Central New York bishop: Decision to end TPS for Salvadorans ‘does not represent our Christian values’

Posted Jan 12, 2018

[Episcopal Diocese of Central New York] In Matthew 25, Jesus says:

Come, you that are blessed by my Father, inherit the kingdom prepared for you from the foundation of the world; for I was hungry and you gave me food, I was thirsty and you gave me something to drink, I was a stranger and you welcomed me…

For followers of Jesus, his mandate to be in relationship with those who are “strangers” is clear.

Our government has determined that 200,000 Salvadoran residents of the United States will be deported and no longer protected under the Temporary Protected Status (TPS) program. In the program’s seventeen years, the United States has become a beloved home for many of these Salvadorans and their families. Every measure of their participation in American life exhibits their integrity and commitment to the welfare of the American community.

This decision threatens our neighbors. The Episcopal Diocese of Central New York has a companion relationship with the Diocese of El Salvador; we support Cristosal in advancing human rights in El Salvador; we regularly travel to and host guests from El Salvador.

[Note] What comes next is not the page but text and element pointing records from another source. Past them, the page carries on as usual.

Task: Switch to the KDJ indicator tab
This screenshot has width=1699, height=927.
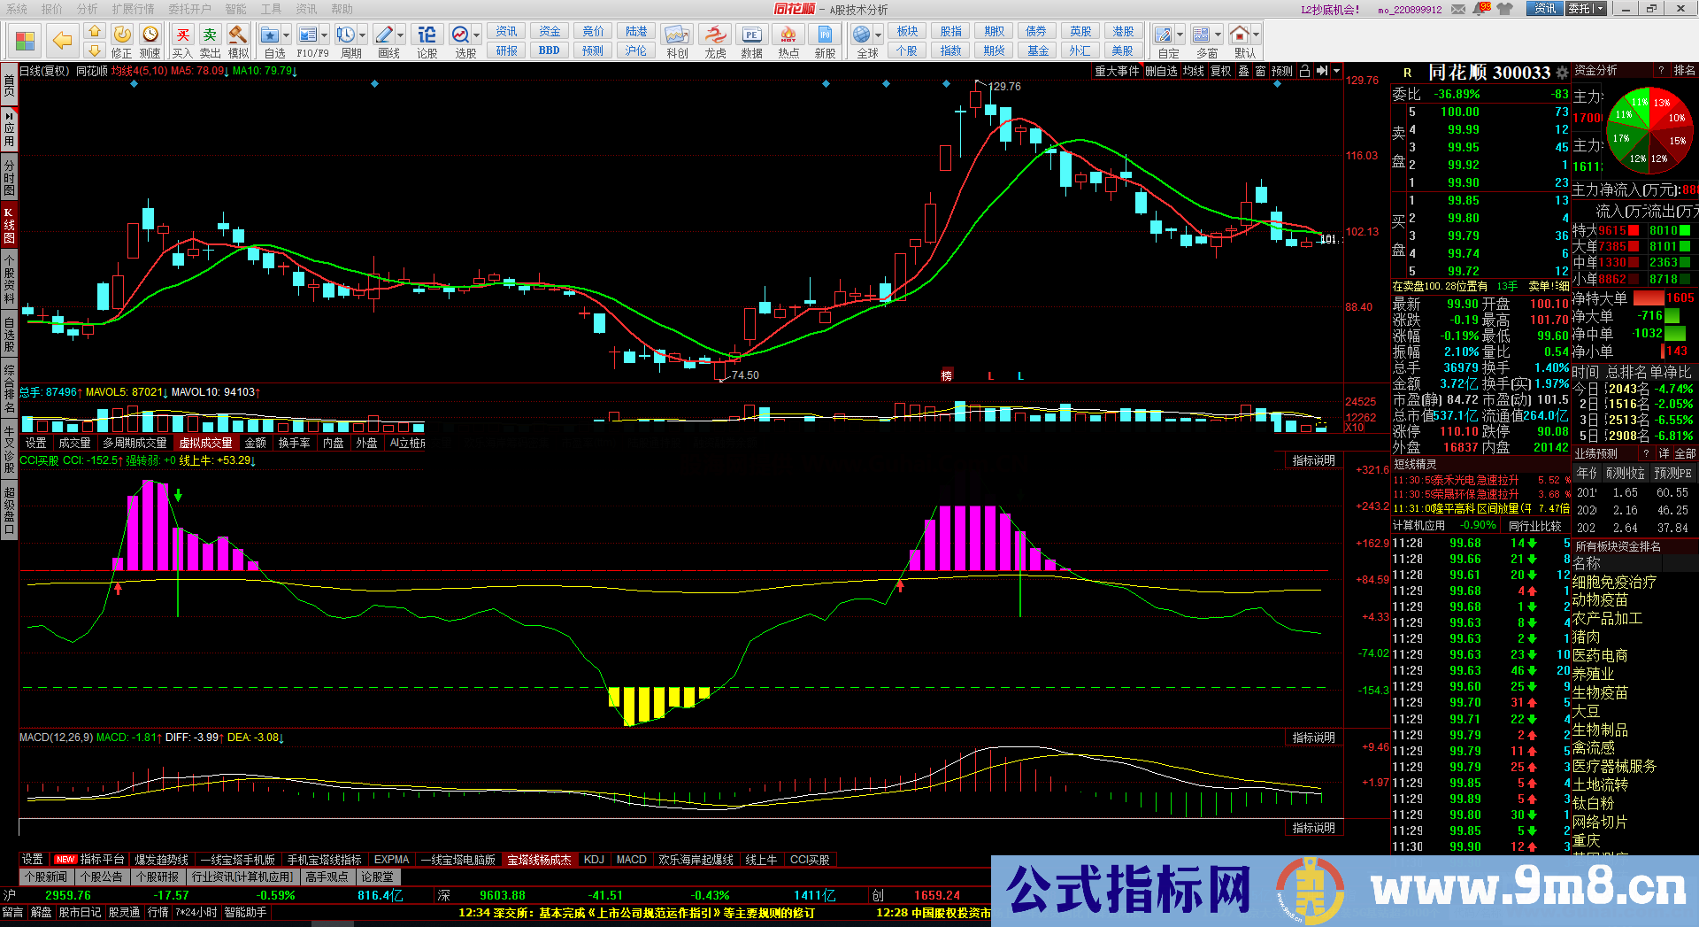Action: [593, 859]
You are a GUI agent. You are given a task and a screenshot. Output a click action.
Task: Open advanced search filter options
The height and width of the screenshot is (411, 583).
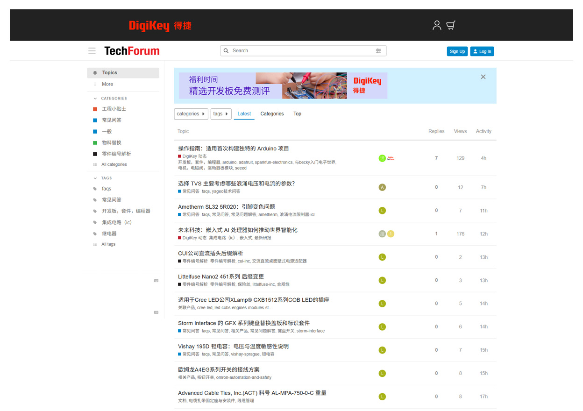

As the Bishop of Central New York, I stand in firm opposition to the deportation of people who are part of our American community, whose lives are closely linked with our own, and with whom we share so much. I encourage those of us who claim devotion to Jesus to re-read Matthew 25 carefully and prayerfully: “When you did it to the least of these, you did it unto me.” The decision to deport our neighbors who have been protected by TPS does not represent our Christian values. It is time to respond to this decision out of our moral and spiritual conviction. Please write or call your representatives and continue to pray and work for the dignity of all people, especially the Salvadorans who are so vulnerable in this time.